Chose the right running shoes with Run 4 It

Neutral Running Shoes

A NEUTRAL shoe is potentially suitable for runners whose feet and ‘gait’ cycle indicate little or no requirement for any additional stability in their footwear. We categorise our neutral shoes in Levels 1 and 2. Generally, these levels denote differences in the cushioning offered by the shoes, with Level 1 shoes offering a greater amount of cushioning, particularly in the in the mid and forefoot. There are many neutral options available so runners can choose how they want their shoes to feel underneath their feet. Many runners will prefer a softer feel for longer, slower runs but will prefer a firmer more responsive feel for shorter, faster runs. Certain shoes will feel different at different speeds and will be suitable for slow and fast training runs.

Stability Running Shoes

A STABILITY shoe is designed to offer a degree of additional stability to the foot through the running ‘gait’ cycle, using features incorporated into the shoe design. The stability offered can help prevent injury through aligning the body correctly as a complement to the natural running style.
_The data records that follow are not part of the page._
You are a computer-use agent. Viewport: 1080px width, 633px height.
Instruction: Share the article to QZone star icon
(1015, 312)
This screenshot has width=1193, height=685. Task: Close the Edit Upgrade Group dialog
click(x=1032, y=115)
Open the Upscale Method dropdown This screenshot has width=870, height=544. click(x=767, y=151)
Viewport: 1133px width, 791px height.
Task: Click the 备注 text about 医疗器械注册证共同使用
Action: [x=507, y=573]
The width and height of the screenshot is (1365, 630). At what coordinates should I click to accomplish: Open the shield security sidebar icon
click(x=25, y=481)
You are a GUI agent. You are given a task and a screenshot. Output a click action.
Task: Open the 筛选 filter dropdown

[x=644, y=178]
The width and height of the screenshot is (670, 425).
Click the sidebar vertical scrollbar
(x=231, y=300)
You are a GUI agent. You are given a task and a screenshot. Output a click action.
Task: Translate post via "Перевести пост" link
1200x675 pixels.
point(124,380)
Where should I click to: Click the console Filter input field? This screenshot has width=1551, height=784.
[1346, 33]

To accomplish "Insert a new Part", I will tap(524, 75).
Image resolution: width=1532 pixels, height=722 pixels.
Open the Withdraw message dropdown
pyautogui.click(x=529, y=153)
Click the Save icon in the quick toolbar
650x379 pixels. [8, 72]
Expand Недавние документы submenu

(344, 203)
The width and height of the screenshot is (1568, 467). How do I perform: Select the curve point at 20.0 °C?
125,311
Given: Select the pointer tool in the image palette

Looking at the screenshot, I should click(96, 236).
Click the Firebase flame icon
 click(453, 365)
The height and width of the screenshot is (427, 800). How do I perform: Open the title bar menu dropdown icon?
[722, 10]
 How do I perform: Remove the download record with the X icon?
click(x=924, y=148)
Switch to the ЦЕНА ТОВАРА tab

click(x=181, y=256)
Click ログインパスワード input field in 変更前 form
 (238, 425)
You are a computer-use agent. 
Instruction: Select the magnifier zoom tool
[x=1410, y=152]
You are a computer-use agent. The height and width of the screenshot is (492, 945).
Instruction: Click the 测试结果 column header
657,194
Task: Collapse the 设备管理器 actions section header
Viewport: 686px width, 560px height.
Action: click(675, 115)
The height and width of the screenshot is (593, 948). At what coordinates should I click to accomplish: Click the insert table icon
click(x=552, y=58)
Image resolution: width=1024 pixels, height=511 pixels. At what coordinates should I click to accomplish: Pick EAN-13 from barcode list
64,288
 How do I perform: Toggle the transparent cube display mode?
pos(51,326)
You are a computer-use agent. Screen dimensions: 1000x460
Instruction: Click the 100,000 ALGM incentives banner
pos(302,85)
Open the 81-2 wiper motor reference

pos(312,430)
We categorise our STABILITY shoes in Levels 3 to 7, with Level 3 offering the least additional stability, through to Level 7 which offers the most additional stability. Our unique grading system is shown on the product page of each NEUTRAL and STABILITY shoe. It helps you to determine at a glance the level of cushioning and/or stability which may be best suited to you.

Off-Road / Trail

A TRAIL categorisation is for a shoe that is designed for terrain that is undulating and has a range of surfaces from road to mud, grass and hard packed ground. They provide more grip with stickier rubbers and more aggressive soles but they still offer a significant amount of protection for the foot so can be used on sections of road. Some will offer more cushioning than others within this category so some are better suited to more road running mixed with other surfaces. They usually have a rock plate added to them to protect you from sharp stones. Due to TRAIL running being on mostly uneven surfaces, TRAIL shoes are more flexible so that your foot can adapt to the terrain.

Off-Road / Hill

A HILL categorisation is for a shoe that is designed for steep uphill and downhill running. They have very aggressive soles that allow you to run up hills easier and stop you from slipping on descents. The rubber on the sole is usually sticky for running on mud and wet rocks. Most HILL shoes offer protection to the foot through lightweight rock plates but are more minimal and flexible than trail shoes so that the feet can adapt to constantly changing surfaces. They are flatter to the ground and have thinner soles to increase the stability of the runner’s feet on steep terrain.

Spikes / Track

TRACK or CROSS COUNTRY SPIKES are suitable for competition and faster training. Track spikes are generally much less flexible than cross country spikes and use design features which promote efficiency and speed. Cross country spikes need to be more flexible over uneven ground.

Lightweight / Race

LIGHTWEIGHT shoes are suitable for competition and faster training on road and tracks. Generally these shoes have a lighter weight construction as the name suggests. Users of these shoe types are used to the ‘flatter’ racing design which can promote a more efficient running style. They do not offer the same degree of cushioning as normal road shoes categorised in the neutral or stability categories. Lightweight shoes will feel firmer or more responsive than normal road shoes which will help deliver a spring like affect when running fast.

Training / Gym

A TRAINING shoe is suitable for gym and cross-training use and which may provide adequate cushioning for some running. Some of the shoes in this section are specifically designed to promote strengthening, conditioning and injury prevention benefits.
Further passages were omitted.